# filing the site?



## Dogsoldier (Oct 28, 2008)

I have a 9 mm beretta and I dont like the sites on it...for some reason they made the front site wide and square with a red dot in the center...I think that a fine thin front site is much more accurate...Do you agree?...I'm even thinking of filing it down on both sides to make it thinner...Have any of you done this?


----------



## BeefyBeefo (Jan 30, 2008)

Welcome to the forum.

How would a thinner front sight make the gun more accurate?

I guess if it would make _*you*_ more accurate, than go for it. I just don't see how that would make any difference as far as lining up the sights is concerned.

Maybe consider purchasing different/new sights and having them professionally installed?

I doubt many, if any, people have done this...

-Jeff-


----------



## Dogsoldier (Oct 28, 2008)

well with a smaller finer site to me is much more accurate then a wide site...you can just draw a finer bead...at least to me


----------



## kev74 (Mar 22, 2008)

Dogsoldier said:


> well with a smaller finer site to me is much more accurate then a wide site...you can just draw a finer bead...at least to me


A smaller (thinner) sight is also going to be harder to acquire, which becomes more of a detriment in low light situations, during rapid fire, or when your eyes start to get old and tired.

Also, if the front sight gets thinner and the back sight stays the same, there will be more space on either side of the front sight which would likely lead to more inaccuracy.

Are you that good of a shot that the thickness of the front sight is the limiting factor to your further improvement? If not, I would suggest more practice to make sure you know what you want before you trash a perfectly good slide (assuming the front sight is not replaceable).


----------



## BeefyBeefo (Jan 30, 2008)

kev74 said:


> A smaller (thinner) sight is also going to be harder to acquire, which becomes more of a detriment in low light situations, during rapid fire, or when your eyes start to get old and tired.
> 
> Also, if the front sight gets thinner and the back sight stays the same, there will be more space on either side of the front sight which would likely lead to more inaccuracy.
> 
> Are you that good of a shot that the thickness of the front sight is the limiting factor to your further improvement? If not, I would suggest more practice to make sure you know what you want before you trash a perfectly good slide (assuming the front sight is not replaceable).


All of the above. :smt033

-Jeff-:watching:


----------



## DevilsJohnson (Oct 21, 2007)

the more of a difference in the width of the front site and the notch in the rear the more apt you are to corner your sites. Be off a hair sighting adds up to inches over distance.


----------



## Mike Barham (Mar 30, 2006)

9mm Berettas are fighting pistols, not bullseye guns. Fighting pistols should have big, blocky sights that are easy to see at high speed, and that is what Beretta provides. If I wanted a target pistol, I'd choose something else, rather than trying to make the Beretta into something it was never intended to be.


----------



## TOF (Sep 7, 2006)

If the sight is replacable and you think it would work better for you then grab that file and have at it. If it doesn't work as you expect put a new set in. You will never know if you don't try.
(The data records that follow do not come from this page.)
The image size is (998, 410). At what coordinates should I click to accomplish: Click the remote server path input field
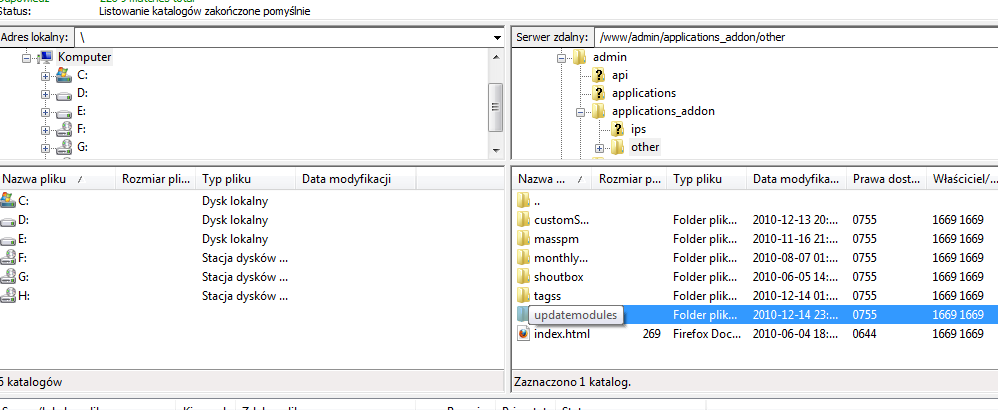pos(794,37)
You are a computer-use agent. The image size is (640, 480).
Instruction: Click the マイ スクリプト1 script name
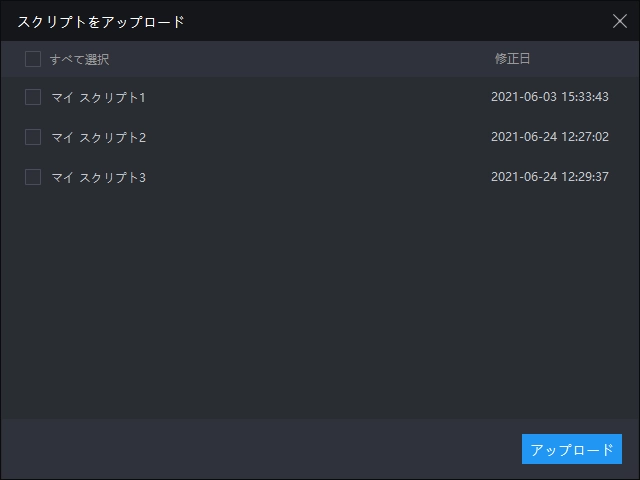(99, 97)
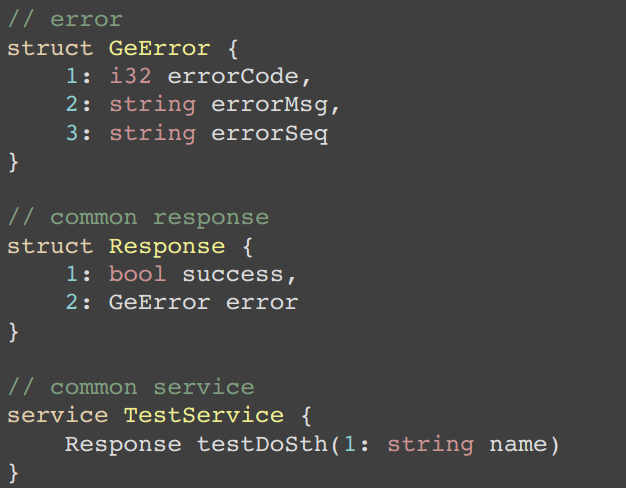Screen dimensions: 626x488
Task: Click the "error" field name in Response struct
Action: (262, 302)
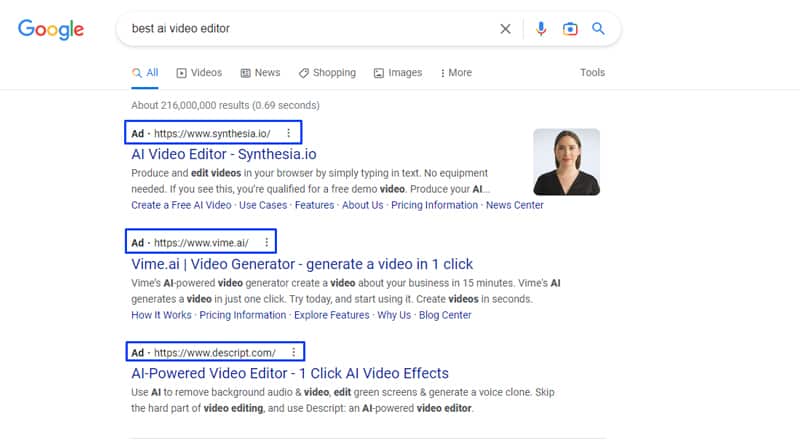Image resolution: width=800 pixels, height=442 pixels.
Task: Click the Pricing Information sitelink under Synthesia
Action: pyautogui.click(x=434, y=205)
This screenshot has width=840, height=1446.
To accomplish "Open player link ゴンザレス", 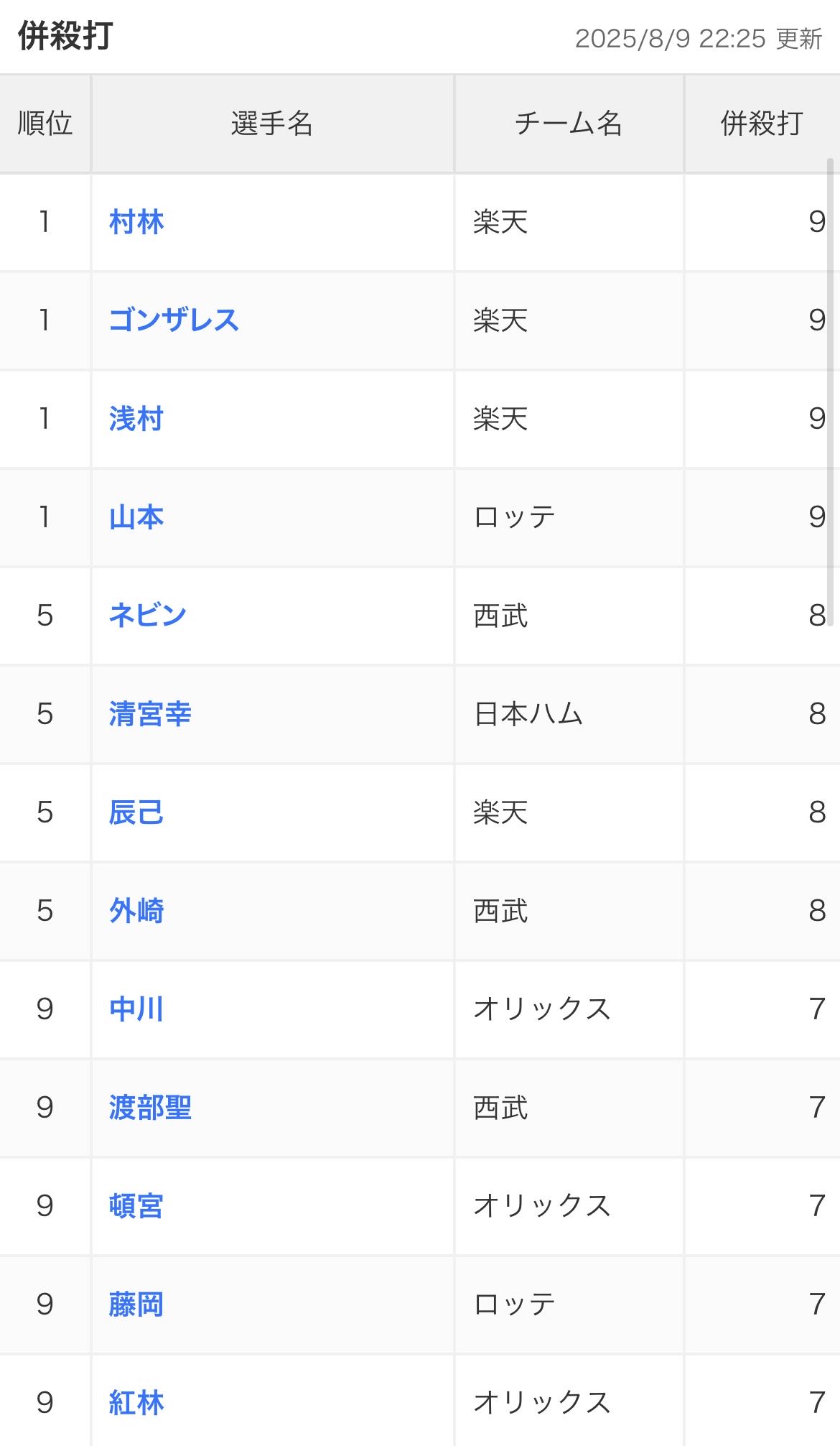I will (x=174, y=320).
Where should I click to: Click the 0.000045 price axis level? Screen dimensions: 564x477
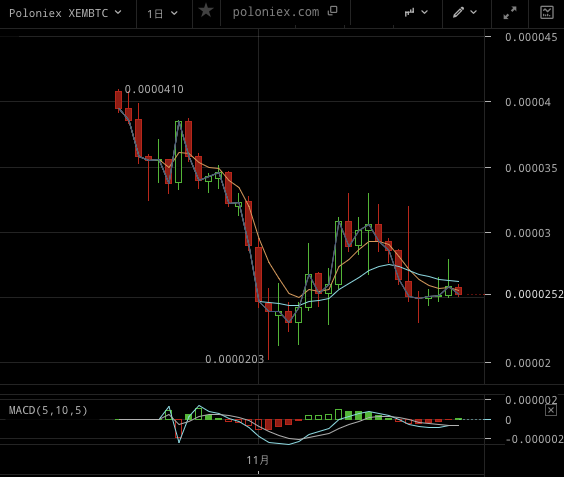click(531, 37)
I filed my M&P sights to suit me and they work much better "for me"
I don't like the three white dot approach so filed them off then installed a fibre front.
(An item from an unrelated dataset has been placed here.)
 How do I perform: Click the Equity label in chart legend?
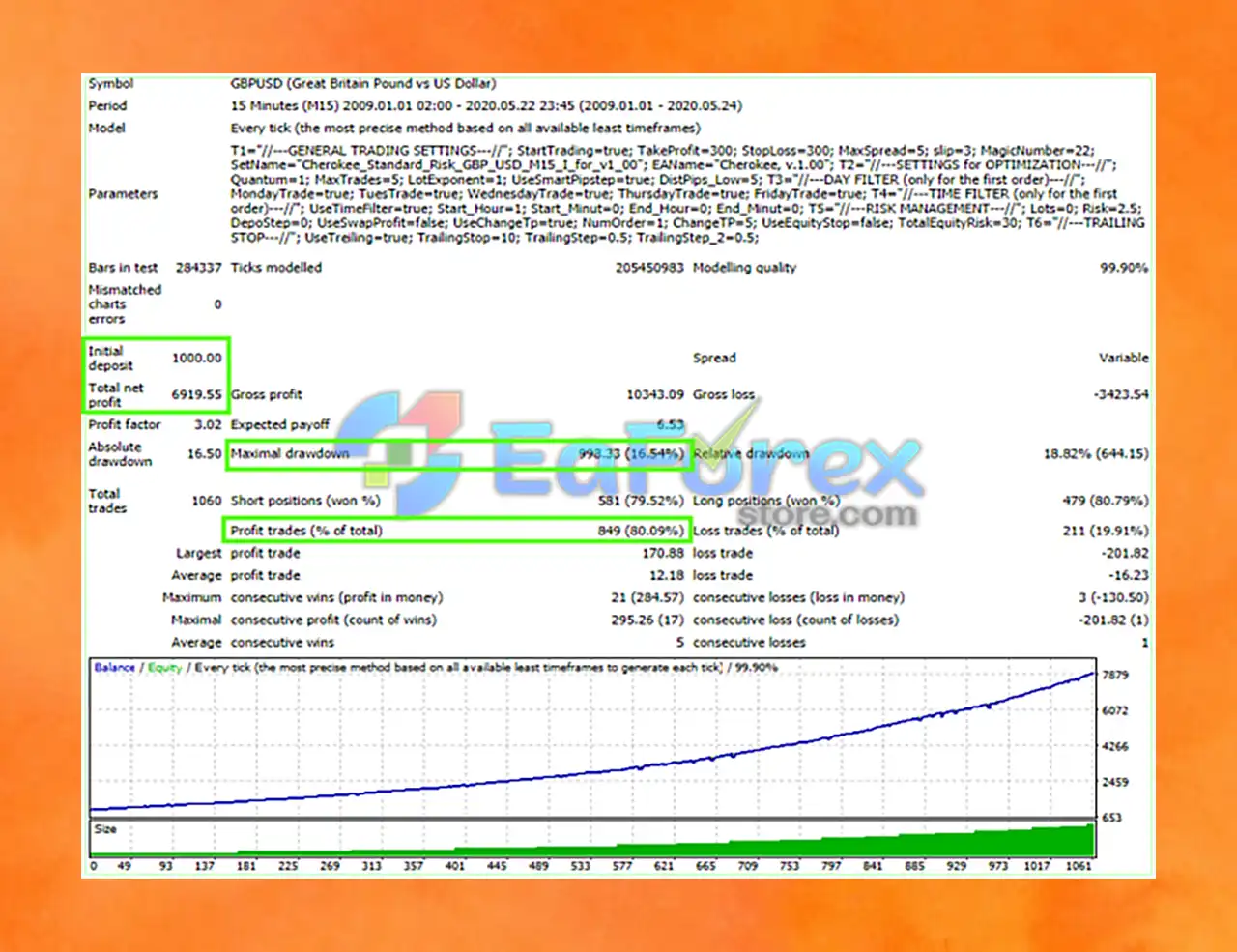pos(164,667)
It's your tool or toy customixe it to suit your needs.


----------



## JeffWard (Aug 24, 2007)

TOF said:


> If the sight is replacable and you think it would work better for you then grab that file and have at it. If it doesn't work as you expect put a new set in. You will never know if you don't try.
> 
> I filed my M&P sights to suit me and they work much better "for me"
> I don't like the three white dot approach so filed them off then installed a fibre front.
> ...


TOF,
Come stand in line with me for the new M&P9 Pro Series... It comes with a green fiberoptic front, and a rear-slanted, flat-black, long sight radius rear, on a 5 inch slide... Not white dots... Sweet trigger... Buds will have them on sale in 1 week...

Jeff


----------



## TOF (Sep 7, 2006)

JeffWard said:


> TOF,
> Come stand in line with me for the new M&P9 Pro Series... It comes with a green fiberoptic front, and a rear-slanted, flat-black, long sight radius rear, on a 5 inch slide... Not white dots... Sweet trigger... Buds will have them on sale in 1 week...
> 
> Jeff


I am thinking real hard in that direction Jeff. I would prefer a long barrel .40 but price of 9MM ammo is appealing also.

Those sights are more in line with my preference although I have been using red front.

I have a good friend that is an FFL and sells a lot of guns. I may have him order me one for Christmas.

You can purchase one and write up a report for us any time you wish though. :mrgreen:


----------